Aim — Copy the material below, switching every "Locate an element on the screen" to "Find an item on the screen" and keeping everything else the same.

Dataset rows:
-- -- --
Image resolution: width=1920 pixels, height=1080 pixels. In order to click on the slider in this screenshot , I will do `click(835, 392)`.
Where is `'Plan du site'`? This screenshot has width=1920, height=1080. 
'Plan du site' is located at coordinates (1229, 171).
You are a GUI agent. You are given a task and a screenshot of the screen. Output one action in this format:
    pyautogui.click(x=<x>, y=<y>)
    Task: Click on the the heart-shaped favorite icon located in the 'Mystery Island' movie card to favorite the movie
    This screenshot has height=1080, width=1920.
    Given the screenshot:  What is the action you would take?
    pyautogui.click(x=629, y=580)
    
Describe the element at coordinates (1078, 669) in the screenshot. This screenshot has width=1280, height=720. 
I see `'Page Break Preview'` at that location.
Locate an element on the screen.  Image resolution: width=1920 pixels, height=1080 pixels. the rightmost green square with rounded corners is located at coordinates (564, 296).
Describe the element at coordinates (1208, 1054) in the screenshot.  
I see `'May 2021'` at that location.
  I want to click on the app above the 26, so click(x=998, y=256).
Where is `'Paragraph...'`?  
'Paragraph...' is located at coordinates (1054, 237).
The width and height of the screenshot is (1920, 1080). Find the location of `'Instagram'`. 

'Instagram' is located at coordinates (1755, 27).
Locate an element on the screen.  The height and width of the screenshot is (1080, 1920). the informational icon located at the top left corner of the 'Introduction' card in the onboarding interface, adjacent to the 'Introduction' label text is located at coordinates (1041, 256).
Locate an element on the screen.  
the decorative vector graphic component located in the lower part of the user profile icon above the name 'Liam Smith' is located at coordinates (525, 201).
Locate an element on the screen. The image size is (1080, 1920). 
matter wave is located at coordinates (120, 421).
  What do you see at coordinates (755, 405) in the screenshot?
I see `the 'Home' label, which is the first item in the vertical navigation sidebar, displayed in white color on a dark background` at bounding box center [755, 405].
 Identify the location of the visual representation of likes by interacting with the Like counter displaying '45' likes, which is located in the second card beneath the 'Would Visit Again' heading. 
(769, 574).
-- -- --
Exercise response —
Image resolution: width=1920 pixels, height=1080 pixels. In order to click on the slider in this screenshot , I will do `click(835, 392)`.
Where is `'Plan du site'`? This screenshot has width=1920, height=1080. 
'Plan du site' is located at coordinates (1229, 171).
You are a GUI agent. You are given a task and a screenshot of the screen. Output one action in this format:
    pyautogui.click(x=<x>, y=<y>)
    Task: Click on the the heart-shaped favorite icon located in the 'Mystery Island' movie card to favorite the movie
    This screenshot has height=1080, width=1920.
    Given the screenshot:  What is the action you would take?
    pyautogui.click(x=629, y=580)
    
Describe the element at coordinates (1078, 669) in the screenshot. This screenshot has width=1280, height=720. 
I see `'Page Break Preview'` at that location.
Find an item on the screen.  Image resolution: width=1920 pixels, height=1080 pixels. the rightmost green square with rounded corners is located at coordinates (564, 296).
Describe the element at coordinates (1208, 1054) in the screenshot.  
I see `'May 2021'` at that location.
  I want to click on the app above the 26, so click(x=998, y=256).
Where is `'Paragraph...'`?  
'Paragraph...' is located at coordinates (1054, 237).
The width and height of the screenshot is (1920, 1080). Find the location of `'Instagram'`. 

'Instagram' is located at coordinates (1755, 27).
Find an item on the screen.  The height and width of the screenshot is (1080, 1920). the informational icon located at the top left corner of the 'Introduction' card in the onboarding interface, adjacent to the 'Introduction' label text is located at coordinates (1041, 256).
Find an item on the screen.  
the decorative vector graphic component located in the lower part of the user profile icon above the name 'Liam Smith' is located at coordinates (525, 201).
Find an item on the screen. The image size is (1080, 1920). 
matter wave is located at coordinates (120, 421).
  What do you see at coordinates (755, 405) in the screenshot?
I see `the 'Home' label, which is the first item in the vertical navigation sidebar, displayed in white color on a dark background` at bounding box center [755, 405].
 Identify the location of the visual representation of likes by interacting with the Like counter displaying '45' likes, which is located in the second card beneath the 'Would Visit Again' heading. 
(769, 574).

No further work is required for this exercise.